Marcel Proust: Im Schatten junger Mädchenblüte
Auf der Suche nach der verlorenen Zeit, Band 2
Aus dem Französischen und mit Anmerkungen von Bernd-Jürgen Fischer
Reclam Verlag, München 2014 844 Seiten, 32,95 Euro
Erste Leidenschaft
Mit "Im Schatten junger Mädchenblüte", dem zweiten Band von "Auf der Suche nach der verlorenen Zeit", begann die Erfolgsgeschichte Marcel Prousts. Linguist Bernd-Jürgen Fischer hat die gesamte "Recherche" übersetzt. Jetzt ist der zweite Band erschienen.
Erst mit "Im Schatten junger Mädchenblüte", dem zweiten Band von "Auf der Suche nach der verlorenen Zeit", erschienen 1919, begann die Erfolgsgeschichte Prousts. Der renommierte Prix Goncourt wurde ihm verliehen, Auflage folgte nun auf Auflage, und die Publikation der weiteren Bände war gesichert: Werk in der Welt.
Zu Beginn wird eine neue Figur eingeführt, der meinungsfreudige, mit selbstherrlicher Souveränität auftretende Diplomat Norpois. Mehr Eindruck auf den jungen Marcel macht die Begegnung mit dem Schriftsteller Bergotte; ein literarisches Initiationserlebnis. Im Folgenden gibt es neue Einblicke in die Welt der Swanns. Die erste Leidenschaft des Erzählers mit Gilberte Swann verläuft allerdings enttäuschend; auf den Trennungsschmerz folgt schließlich die Gleichgültigkeit.
"Mädchenblüte" ist der sommerlichste Band der Recherche - ein schönes Urlaubsbuch.
"Mädchenblüte" ist der sommerlichste Band der Recherche - ein schönes Urlaubsbuch.
Die zweite Hälfte spielt an der normannischen Küste, im fiktiven Badeort Balbec (Vorbild: Cabourg), wo eine Gruppe blühender Mädchen (die "kleine Bande") um die kapriziöse Albertine dem Erzähler in ihren Bann zieht - ebenso freche wie anmutige Geschöpfe, die über "Mummelgreise" ("alte Knaben" in der Neuübersetzung) springen und deren wandlungsfähige Gesichter so minutiös beschrieben und entziffert werden wie die Stimmungen des Meeres. Anrührend: das zärtliche Klopfen der Großmutter an die Hotelzimmerwand. Kurios: der erste Auftritt des überlebensgroßen Baron Charlus.

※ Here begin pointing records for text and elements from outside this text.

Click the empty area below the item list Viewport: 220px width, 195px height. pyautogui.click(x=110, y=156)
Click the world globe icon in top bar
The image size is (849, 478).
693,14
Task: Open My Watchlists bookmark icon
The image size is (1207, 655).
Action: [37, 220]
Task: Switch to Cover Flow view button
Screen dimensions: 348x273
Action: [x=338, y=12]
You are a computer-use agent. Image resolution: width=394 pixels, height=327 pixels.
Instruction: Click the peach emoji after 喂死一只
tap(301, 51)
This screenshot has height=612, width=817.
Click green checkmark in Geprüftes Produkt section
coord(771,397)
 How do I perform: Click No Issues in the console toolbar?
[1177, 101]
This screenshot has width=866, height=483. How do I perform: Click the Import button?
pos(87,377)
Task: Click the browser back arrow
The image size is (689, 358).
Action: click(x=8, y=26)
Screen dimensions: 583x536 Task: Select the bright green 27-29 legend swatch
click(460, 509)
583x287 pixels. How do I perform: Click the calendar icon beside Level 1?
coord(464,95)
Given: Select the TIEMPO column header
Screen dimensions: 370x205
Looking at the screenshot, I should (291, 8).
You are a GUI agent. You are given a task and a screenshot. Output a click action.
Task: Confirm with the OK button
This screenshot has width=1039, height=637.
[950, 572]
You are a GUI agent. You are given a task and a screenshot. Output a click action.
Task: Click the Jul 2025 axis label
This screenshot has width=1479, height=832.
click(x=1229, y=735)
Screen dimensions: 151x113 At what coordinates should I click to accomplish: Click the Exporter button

So wortgetreu wie nur möglich
Die "Recherche" ist eines der bedeutendsten Prosawerke des 20. Jahrhunderts. Deshalb kann die spärliche Übersetzungsgeschichte verwundern. Das Monopol hat bisher die verdienstvolle Übersetzung von Eva Rechel-Mertens, original oder in der Überarbeitung von Luzius Keller. Nun ist die Zeit der Alternativlosigkeit vorbei. Der Linguist Bernd-Jürgen Fischer hat in zehnjähriger Arbeit die ganze "Recherche" in aller Stille übersetzt. Seine Fassung erscheint etappenweise seit dem vergangenen Jahr.
Fischer hat das Ethos vieler heutiger Übersetzer: so wortgetreu wie nur möglich zu übertragen. Große Vorzüge entwickelt seine Fassung bei den Beschreibungen, den lyrisch-poetischen Passagen, bei Landschaften, Musik, Bildern, etwa in den Gesprächen mit dem Maler Elstir. Bei den der Gesellschaftskomödie dienlichen Dialogpassagen dagegen verfehlt er gelegentlich den Ton; manche Pointe verblasst unnötig, manche Formulierung klingt ein wenig verstolpert. Von der Schauspielerin Léa sei bekannt, "dass ihre Neigungen nicht nach der Seite der Herren gingen", heißt es schlicht bei Rechel-Mertens. Bei Fischer ist nun die Rede von einer Frau, "deren Neigungen nicht in dem Ruf standen, sie hauptsächlich zum Herrenufer zu tragen."
Das sind Momente, in denen klar wird: Auf Rechel-Mertens können wir noch lange nicht verzichten.
Das sind Momente, in denen klar wird: Auf Rechel-Mertens können wir noch lange nicht verzichten.